Sean Cosgrove, a forest policy expert for the Sierra Club expressed similar concerns. Some forestry experts supported the Forest Service version of why there are delays.
According to Scott Stevens, a professor of fire science in wildland areas at the University of California at Berkeley, it takes two to three years to do project level planning, to get all the documentation in order and to take full advantage of the new funding, if the National Environmental Policy Act process is correctly followed.
Hal Salwasser, dean of the forestry school at Oregon State University agreed the urban/wildland fuels reduction problem is intense, but said following existing laws was slowing up the planning, approval and implementation process.
"Where the environmental groups are correct is that not enough work is going on in what they call the urban/wildland interface. ... From a financial liability, a political liability, risk to human life and loss-of-property point of view there's no question in anybody's mind that the activity needs to be going on in that urban interface," he said.
Salwasser pointed to the process. "First what has to happen is they have to streamline their planning.
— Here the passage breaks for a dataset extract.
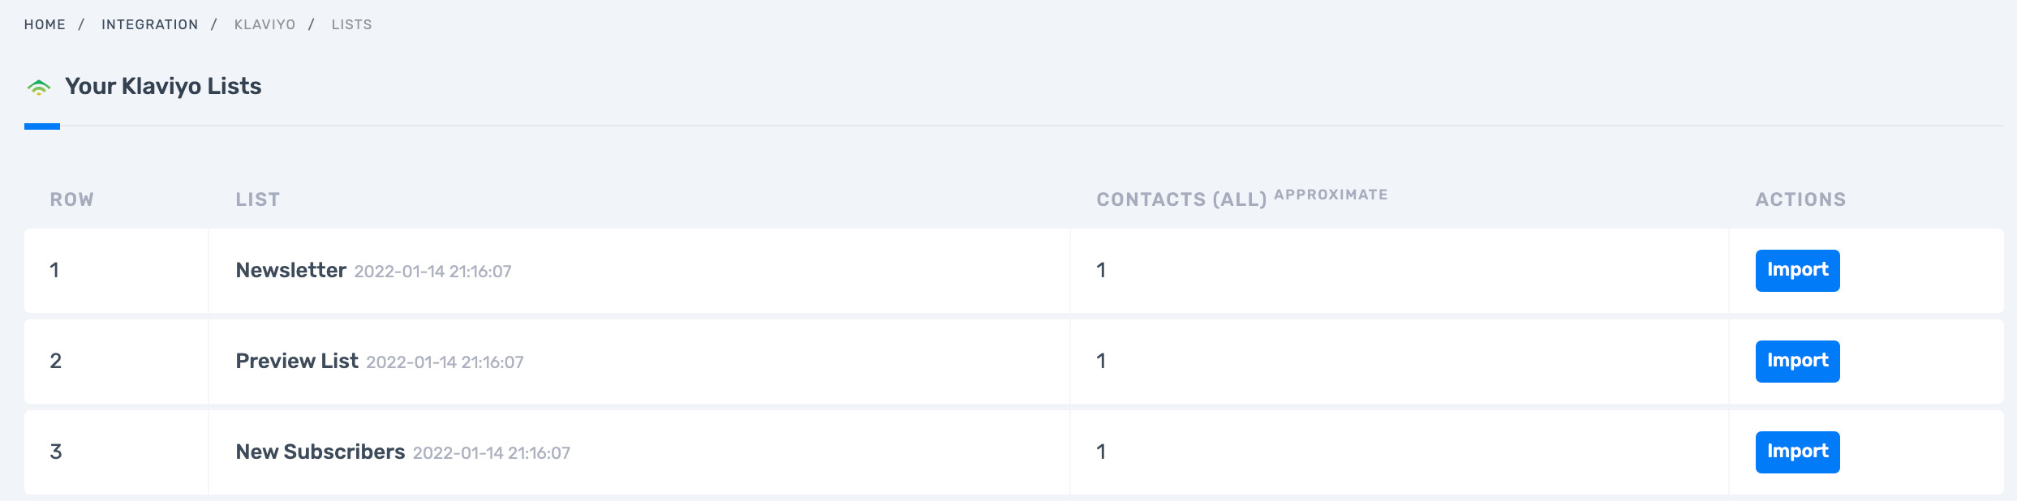The height and width of the screenshot is (501, 2017).
Task: Click the List column header
Action: [x=258, y=199]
They're spending way too many resources doing the planning, and the planning is far too convoluted because they're trying to come up with plans that are absolutely defensible against all kinds of attacks from regulatory agencies or litigators who don't want any kind of activity to go on."
Salwasser is a former regional director for the Forest Service.
This week there were 12 large fires burning in the United States, affecting a total of 300 square miles.